Off-policy, value-based reinforcement learning methods such as Q-learning are appealing because they can learn from arbitrary experience, including data collected by older policies or other agents. In practice, however, bootstrapping makes long-horizon learning brittle: estimation errors at later states propagate backward through temporal-difference (TD) updates and can compound over time. We propose long-horizon Q-learning (LQL), which introduces a principled backstop against compounding error when learning the optimal action-value function. LQL builds on a prior optimality tightening observation: any realized action sequence lower-bounds what the optimal policy can achieve in expectation, so acting optimally earlier should not be worse than following the observed actions for several steps before switching to optimal behavior. Our contribution is to turn this inequality into a practical stabilization mechanism for Q-learning by using a hinge loss to penalize violations of these bounds. Importantly, LQL computes these penalties using network outputs already produced for the TD error, requiring no auxiliary networks and no additional forward passes relative to Q-learning. When combined with multiple state-of-the-art methods on a range of online and offline-to-online benchmarks, LQL consistently outperforms both 1-step TD and n-step TD learning at similar runtime.

Editorial analysis

A structured set of objections, weighed in public.

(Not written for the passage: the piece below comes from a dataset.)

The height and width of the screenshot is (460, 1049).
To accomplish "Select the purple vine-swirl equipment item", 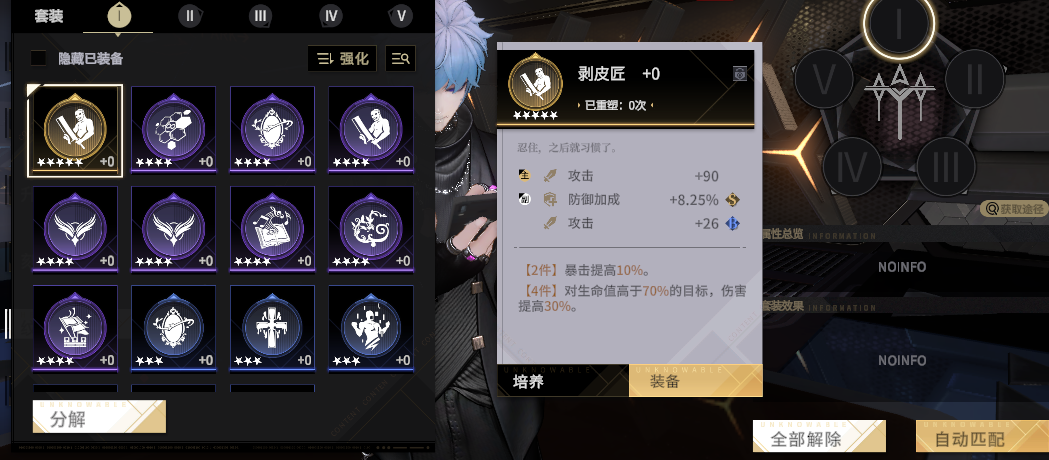I will coord(371,229).
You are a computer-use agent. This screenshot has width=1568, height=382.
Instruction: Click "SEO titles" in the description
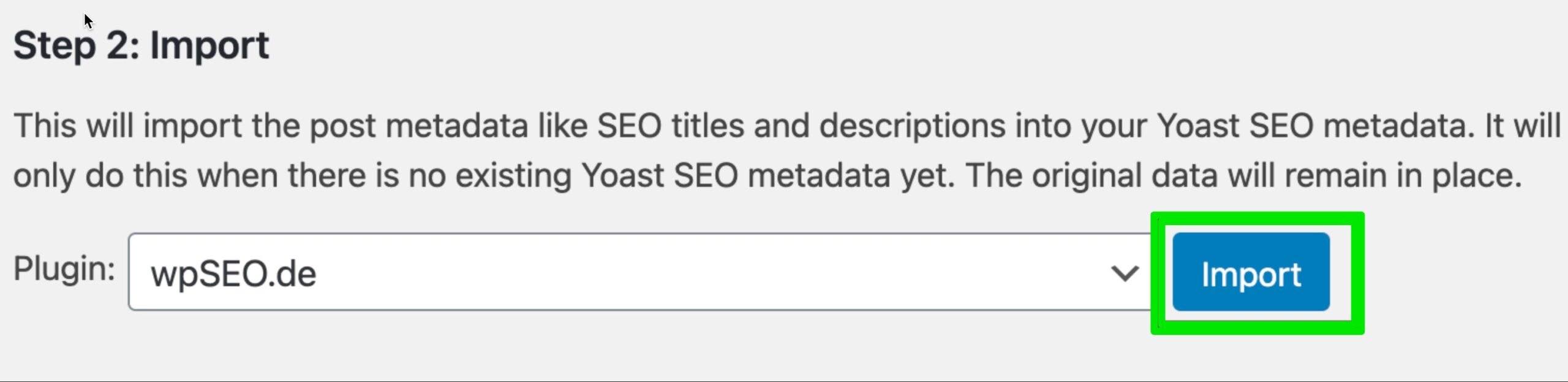click(670, 126)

Desk editor's note, referee report, simulated authors' rebuttal, and a circularity audit. Tearing a paper down is the easy half of reading it; the pith above is the substance, this is the friction.

Referee Report

2 major / 1 minor

Summary. The paper proposes Long-Horizon Q-Learning (LQL), which augments off-policy Q-learning with a hinge loss enforcing n-step optimality-tightening inequalities. These inequalities follow from the observation that any realized action sequence lower-bounds the return achievable by the optimal policy; the hinge penalizes Q(s,a) falling below the n-step return (observed actions followed by max Q at horizon n). The penalties reuse Q-network outputs already computed for the TD target, incurring no extra networks or forward passes. Empirical claims state that LQL, when combined with multiple SOTA methods, consistently outperforms both 1-step TD and n-step TD on online and offline-to-online benchmarks at comparable runtime.

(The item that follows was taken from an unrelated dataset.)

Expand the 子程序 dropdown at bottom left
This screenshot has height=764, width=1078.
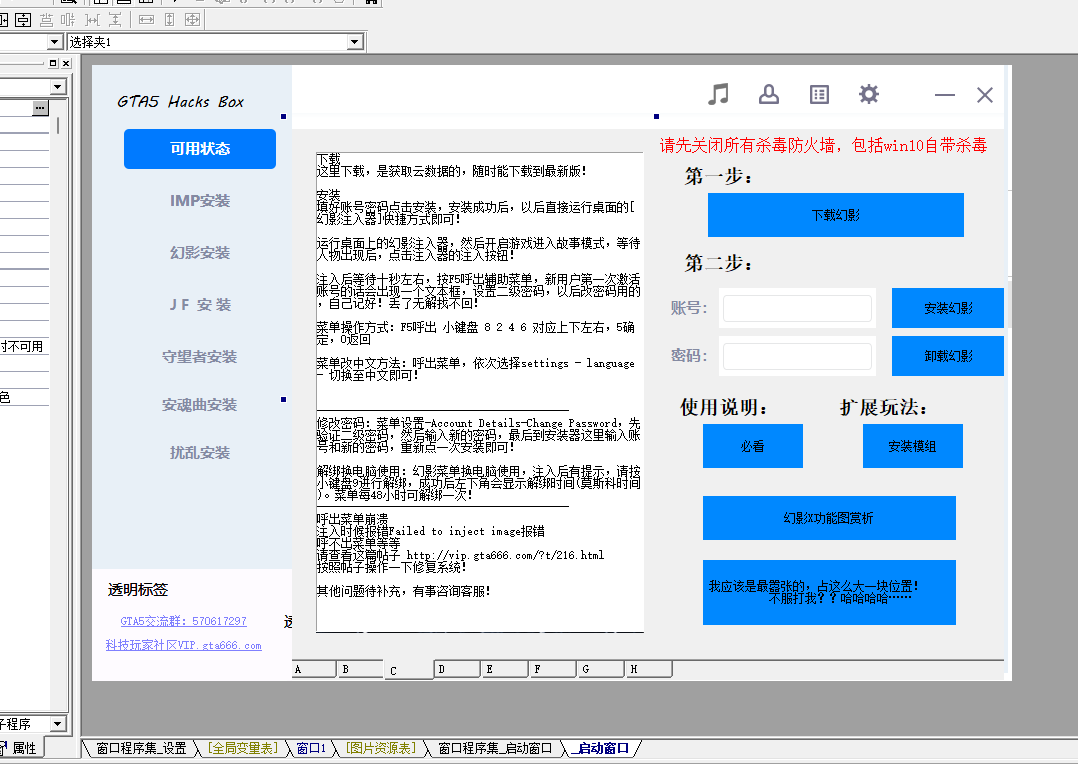[x=57, y=723]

Significance. If the central claim holds, LQL would supply a lightweight, assumption-light stabilization mechanism for long-horizon value learning that preserves the computational profile of standard Q-learning. The explicit reuse of existing network outputs for both TD and the hinge penalty is a concrete engineering strength that avoids the overhead of auxiliary critics or additional rollouts.

major comments (2)
  1. [§3] §3 (optimality tightening and hinge loss): The n-step lower bound is formed by taking the max Q at the horizon from the identical network whose outputs already define the TD target. When function-approximation or off-policy bias causes systematic underestimation, the bound itself is lowered, so the hinge exerts little corrective force precisely where compounding error is largest. The manuscript must supply either a theoretical argument showing the bound remains useful under the method’s stated assumptions or an empirical ablation (e.g., oracle bounds or controlled bias injection) demonstrating that the claimed “low-bias backstop without additional assumptions” is not undermined by this dependence.
  2. [Experiments] Experimental section: The abstract asserts “consistent outperformance” across benchmarks, yet no details are given on number of independent runs, statistical significance tests, hyper-parameter sensitivity, or ablation isolating the hinge-loss term from other algorithmic choices. These controls are load-bearing for the central empirical claim and must be added.
minor comments (1)
  1. [Abstract] Abstract: the phrase “a range of online and offline-to-online benchmarks” would be more informative if the specific environments or suites were named.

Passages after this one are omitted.